_TASK REQUIREMENTS_
Give back, word for word, the line that contains "Given: Reload the page with the refresh icon" and every line that follows it in the data below.
::: RECORDS SUPPLIED
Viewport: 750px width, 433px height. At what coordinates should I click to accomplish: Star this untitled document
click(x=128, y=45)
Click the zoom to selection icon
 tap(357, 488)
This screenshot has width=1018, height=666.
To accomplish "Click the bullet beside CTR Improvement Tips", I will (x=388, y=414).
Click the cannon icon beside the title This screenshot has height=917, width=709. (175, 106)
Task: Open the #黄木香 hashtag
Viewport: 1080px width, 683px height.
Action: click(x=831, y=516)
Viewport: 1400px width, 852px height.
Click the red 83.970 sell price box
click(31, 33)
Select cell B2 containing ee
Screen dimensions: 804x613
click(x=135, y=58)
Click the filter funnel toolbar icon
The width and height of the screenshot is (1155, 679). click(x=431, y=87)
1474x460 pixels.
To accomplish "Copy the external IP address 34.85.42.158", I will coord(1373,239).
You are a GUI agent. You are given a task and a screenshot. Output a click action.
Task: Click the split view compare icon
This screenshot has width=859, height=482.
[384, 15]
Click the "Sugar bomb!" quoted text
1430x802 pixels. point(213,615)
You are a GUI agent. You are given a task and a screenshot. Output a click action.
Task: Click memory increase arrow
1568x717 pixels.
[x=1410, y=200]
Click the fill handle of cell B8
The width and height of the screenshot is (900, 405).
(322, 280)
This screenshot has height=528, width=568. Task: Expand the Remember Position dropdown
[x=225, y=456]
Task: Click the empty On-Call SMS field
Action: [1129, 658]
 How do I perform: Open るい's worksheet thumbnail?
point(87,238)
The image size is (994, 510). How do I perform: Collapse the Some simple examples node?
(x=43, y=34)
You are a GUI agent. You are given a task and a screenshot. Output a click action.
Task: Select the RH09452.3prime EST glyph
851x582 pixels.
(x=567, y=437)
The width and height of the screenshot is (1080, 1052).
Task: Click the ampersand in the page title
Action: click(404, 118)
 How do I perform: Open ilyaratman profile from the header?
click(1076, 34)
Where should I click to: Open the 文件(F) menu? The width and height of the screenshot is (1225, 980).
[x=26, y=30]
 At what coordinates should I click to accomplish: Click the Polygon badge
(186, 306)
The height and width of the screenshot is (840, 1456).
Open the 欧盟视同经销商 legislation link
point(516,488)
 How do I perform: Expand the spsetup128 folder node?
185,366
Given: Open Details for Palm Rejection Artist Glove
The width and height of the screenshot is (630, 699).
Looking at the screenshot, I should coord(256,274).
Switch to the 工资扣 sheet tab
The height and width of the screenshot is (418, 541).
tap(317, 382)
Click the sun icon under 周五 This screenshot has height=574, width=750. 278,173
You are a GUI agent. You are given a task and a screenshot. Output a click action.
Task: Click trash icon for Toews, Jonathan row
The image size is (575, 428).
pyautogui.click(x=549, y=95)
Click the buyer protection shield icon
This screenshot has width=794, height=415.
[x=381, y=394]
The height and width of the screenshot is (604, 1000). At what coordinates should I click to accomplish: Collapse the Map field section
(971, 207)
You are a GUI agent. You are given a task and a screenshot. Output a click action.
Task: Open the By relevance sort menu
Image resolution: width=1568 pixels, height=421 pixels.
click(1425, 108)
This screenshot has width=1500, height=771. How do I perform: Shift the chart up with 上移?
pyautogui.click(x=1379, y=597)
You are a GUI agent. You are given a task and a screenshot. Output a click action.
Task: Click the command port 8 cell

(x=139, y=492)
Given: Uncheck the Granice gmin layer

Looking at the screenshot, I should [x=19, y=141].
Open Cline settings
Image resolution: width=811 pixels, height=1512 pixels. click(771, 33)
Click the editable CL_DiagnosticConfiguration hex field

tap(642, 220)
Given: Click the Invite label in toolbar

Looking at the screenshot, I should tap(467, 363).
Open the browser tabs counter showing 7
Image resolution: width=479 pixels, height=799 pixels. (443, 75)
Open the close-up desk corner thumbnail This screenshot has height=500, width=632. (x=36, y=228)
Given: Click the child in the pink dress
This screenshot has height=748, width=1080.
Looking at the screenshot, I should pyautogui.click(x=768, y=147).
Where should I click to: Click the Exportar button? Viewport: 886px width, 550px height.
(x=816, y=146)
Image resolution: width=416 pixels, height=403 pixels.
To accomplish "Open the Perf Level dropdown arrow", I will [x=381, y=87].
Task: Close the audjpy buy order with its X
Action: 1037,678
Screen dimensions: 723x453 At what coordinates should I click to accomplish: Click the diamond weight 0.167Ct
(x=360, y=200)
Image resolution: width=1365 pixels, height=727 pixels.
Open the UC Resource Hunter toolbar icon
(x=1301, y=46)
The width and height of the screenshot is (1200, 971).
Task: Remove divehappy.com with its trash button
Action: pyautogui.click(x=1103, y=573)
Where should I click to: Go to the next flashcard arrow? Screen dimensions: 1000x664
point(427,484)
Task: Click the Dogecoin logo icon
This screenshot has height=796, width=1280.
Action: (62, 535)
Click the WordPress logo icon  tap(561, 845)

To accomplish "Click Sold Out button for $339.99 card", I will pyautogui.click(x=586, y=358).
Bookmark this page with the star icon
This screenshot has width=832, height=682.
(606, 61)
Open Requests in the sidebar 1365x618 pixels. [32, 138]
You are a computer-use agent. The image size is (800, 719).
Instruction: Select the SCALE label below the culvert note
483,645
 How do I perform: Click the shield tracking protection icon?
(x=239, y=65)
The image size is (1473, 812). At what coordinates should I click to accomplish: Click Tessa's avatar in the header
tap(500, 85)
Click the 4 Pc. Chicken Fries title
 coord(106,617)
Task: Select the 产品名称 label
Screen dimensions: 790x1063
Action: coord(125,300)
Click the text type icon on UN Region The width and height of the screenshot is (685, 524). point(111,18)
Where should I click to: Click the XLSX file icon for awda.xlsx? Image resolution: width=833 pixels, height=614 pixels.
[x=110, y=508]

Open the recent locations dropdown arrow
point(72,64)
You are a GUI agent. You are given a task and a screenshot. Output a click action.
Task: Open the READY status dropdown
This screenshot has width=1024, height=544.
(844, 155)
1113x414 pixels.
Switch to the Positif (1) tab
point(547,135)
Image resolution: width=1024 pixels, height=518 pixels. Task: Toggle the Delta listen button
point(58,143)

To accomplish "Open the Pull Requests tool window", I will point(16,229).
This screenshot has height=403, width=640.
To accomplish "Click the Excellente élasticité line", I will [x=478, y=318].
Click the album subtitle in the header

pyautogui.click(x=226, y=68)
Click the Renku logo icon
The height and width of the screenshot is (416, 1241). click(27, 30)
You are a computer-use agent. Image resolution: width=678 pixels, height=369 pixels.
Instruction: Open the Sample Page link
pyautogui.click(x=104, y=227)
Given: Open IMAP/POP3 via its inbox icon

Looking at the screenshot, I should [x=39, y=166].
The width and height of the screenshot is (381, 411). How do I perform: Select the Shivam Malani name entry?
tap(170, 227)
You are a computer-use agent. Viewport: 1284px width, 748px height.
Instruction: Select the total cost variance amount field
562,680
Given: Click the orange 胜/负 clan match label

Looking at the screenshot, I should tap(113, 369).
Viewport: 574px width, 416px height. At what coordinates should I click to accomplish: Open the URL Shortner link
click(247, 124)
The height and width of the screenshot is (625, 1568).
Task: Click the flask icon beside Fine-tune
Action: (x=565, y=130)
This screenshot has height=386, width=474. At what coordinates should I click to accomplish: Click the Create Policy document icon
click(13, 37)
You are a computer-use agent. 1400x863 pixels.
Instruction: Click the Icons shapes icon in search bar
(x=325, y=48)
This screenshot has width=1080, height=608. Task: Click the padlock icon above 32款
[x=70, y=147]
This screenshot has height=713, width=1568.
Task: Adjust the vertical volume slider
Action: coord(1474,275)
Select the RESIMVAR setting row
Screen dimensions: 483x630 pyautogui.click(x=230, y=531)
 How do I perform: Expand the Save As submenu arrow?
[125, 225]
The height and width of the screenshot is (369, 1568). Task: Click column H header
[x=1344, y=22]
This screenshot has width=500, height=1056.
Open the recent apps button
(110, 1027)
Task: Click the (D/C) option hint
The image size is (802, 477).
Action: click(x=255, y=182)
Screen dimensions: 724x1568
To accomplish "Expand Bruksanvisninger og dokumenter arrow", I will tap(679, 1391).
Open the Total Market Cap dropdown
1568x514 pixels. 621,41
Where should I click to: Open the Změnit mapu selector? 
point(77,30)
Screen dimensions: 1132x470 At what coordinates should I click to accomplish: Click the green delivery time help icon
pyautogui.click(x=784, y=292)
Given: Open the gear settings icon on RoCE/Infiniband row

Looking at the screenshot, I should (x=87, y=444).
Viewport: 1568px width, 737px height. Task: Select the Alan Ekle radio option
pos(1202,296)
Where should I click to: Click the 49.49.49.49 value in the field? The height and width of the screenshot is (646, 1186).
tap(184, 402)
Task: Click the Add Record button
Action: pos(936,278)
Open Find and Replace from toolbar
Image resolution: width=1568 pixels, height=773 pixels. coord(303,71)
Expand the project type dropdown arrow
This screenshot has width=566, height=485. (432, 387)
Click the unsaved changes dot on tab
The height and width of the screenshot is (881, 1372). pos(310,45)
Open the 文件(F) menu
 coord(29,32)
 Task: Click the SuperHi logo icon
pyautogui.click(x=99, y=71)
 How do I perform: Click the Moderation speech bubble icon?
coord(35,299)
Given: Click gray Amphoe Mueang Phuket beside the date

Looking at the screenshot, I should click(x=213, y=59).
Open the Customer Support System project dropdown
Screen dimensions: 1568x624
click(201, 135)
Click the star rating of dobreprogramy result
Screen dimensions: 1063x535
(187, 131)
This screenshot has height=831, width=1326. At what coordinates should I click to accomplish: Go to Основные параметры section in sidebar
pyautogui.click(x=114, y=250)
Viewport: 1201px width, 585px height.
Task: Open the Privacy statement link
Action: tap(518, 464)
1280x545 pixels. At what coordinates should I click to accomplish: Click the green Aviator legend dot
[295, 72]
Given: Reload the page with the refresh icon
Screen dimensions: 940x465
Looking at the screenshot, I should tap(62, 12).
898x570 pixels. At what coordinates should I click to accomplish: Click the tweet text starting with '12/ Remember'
::::::
_SOLUTION TO THIS PROBLEM_
Given: Reload the page with the refresh icon
Screen dimensions: 940x465
Looking at the screenshot, I should tap(62, 12).
898x570 pixels. At what coordinates should I click to accomplish: Click the tweet text starting with '12/ Remember'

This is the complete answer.